» Your goal
Without the images, repeat every line of the listing verbatim.

» Exercise data
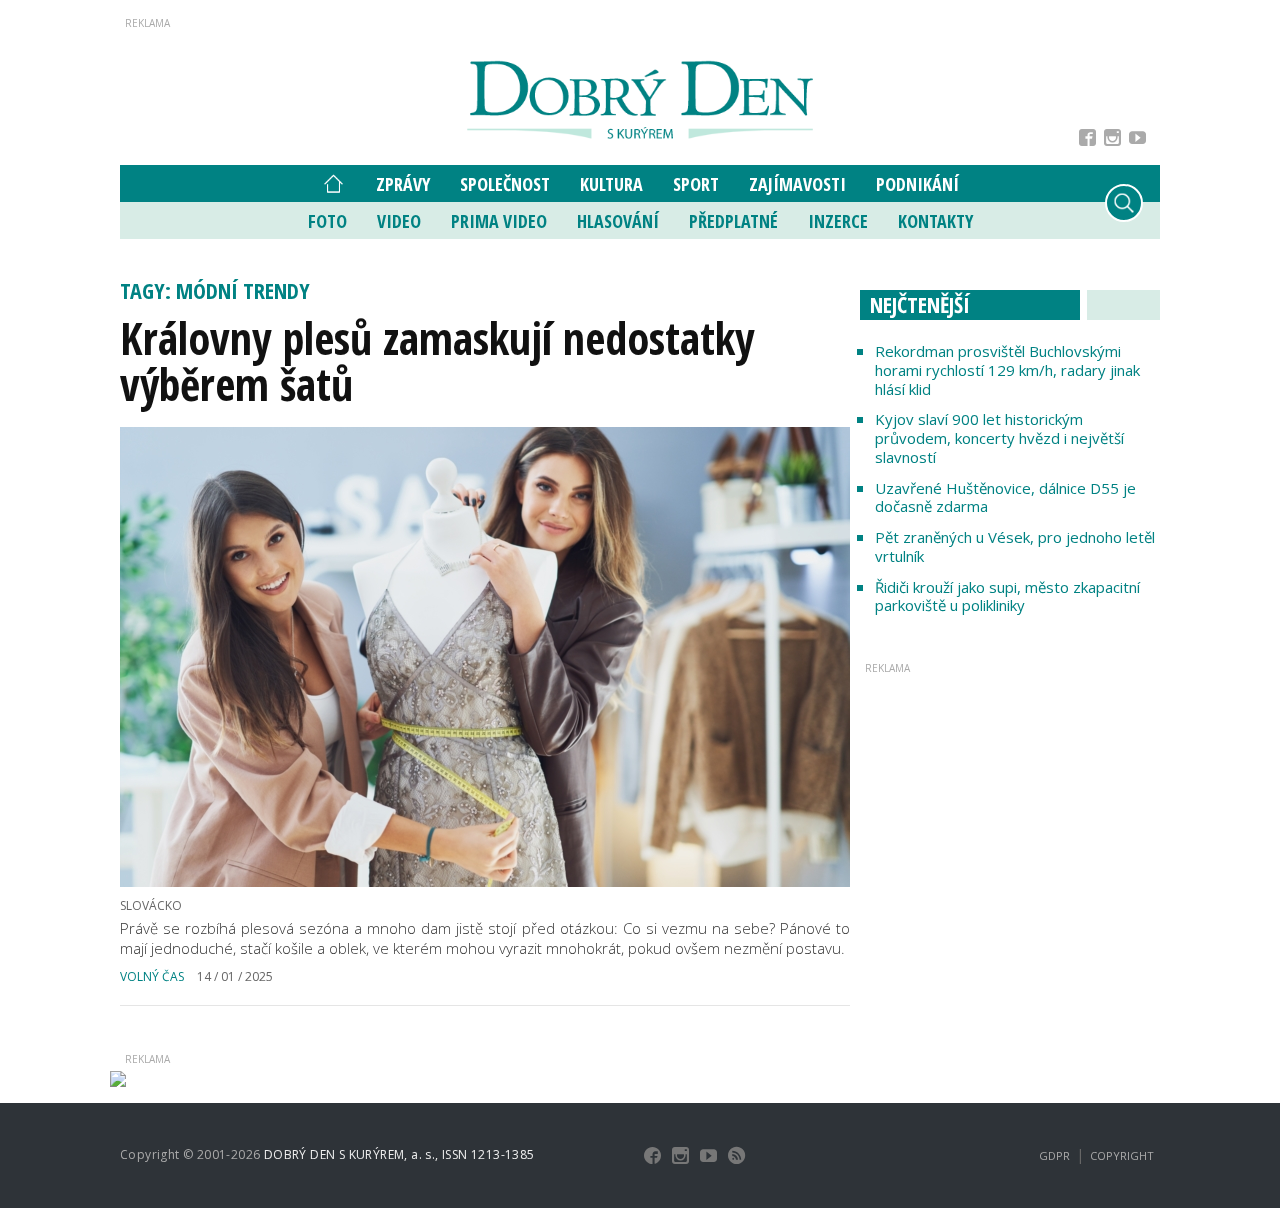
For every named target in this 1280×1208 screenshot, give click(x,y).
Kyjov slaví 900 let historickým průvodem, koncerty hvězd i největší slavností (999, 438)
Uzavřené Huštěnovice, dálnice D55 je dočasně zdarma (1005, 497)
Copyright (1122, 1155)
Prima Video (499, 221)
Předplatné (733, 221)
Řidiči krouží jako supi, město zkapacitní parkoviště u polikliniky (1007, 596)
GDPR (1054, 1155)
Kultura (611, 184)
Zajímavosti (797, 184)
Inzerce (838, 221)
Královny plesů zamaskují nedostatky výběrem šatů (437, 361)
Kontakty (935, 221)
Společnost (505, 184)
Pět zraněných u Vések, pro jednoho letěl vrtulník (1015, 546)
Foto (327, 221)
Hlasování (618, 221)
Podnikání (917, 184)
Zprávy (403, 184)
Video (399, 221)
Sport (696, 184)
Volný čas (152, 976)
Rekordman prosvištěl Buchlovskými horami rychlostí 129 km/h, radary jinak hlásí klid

» Solution to this task
For every named target in this 1280×1208 screenshot, give click(x,y).
Kyjov slaví 900 let historickým průvodem, koncerty hvězd i největší slavností (999, 438)
Uzavřené Huštěnovice, dálnice D55 je dočasně zdarma (1005, 497)
Copyright (1122, 1155)
Prima Video (499, 221)
Předplatné (733, 221)
Řidiči krouží jako supi, město zkapacitní parkoviště u polikliniky (1007, 596)
GDPR (1054, 1155)
Kultura (611, 184)
Zajímavosti (797, 184)
Inzerce (838, 221)
Královny plesů zamaskují nedostatky výběrem šatů (437, 361)
Kontakty (935, 221)
Společnost (505, 184)
Pět zraněných u Vések, pro jednoho letěl vrtulník (1015, 546)
Foto (327, 221)
Hlasování (618, 221)
Podnikání (917, 184)
Zprávy (403, 184)
Video (399, 221)
Sport (696, 184)
Volný čas (152, 976)
Rekordman prosvištěl Buchlovskými horami rychlostí 129 km/h, radary jinak hlásí klid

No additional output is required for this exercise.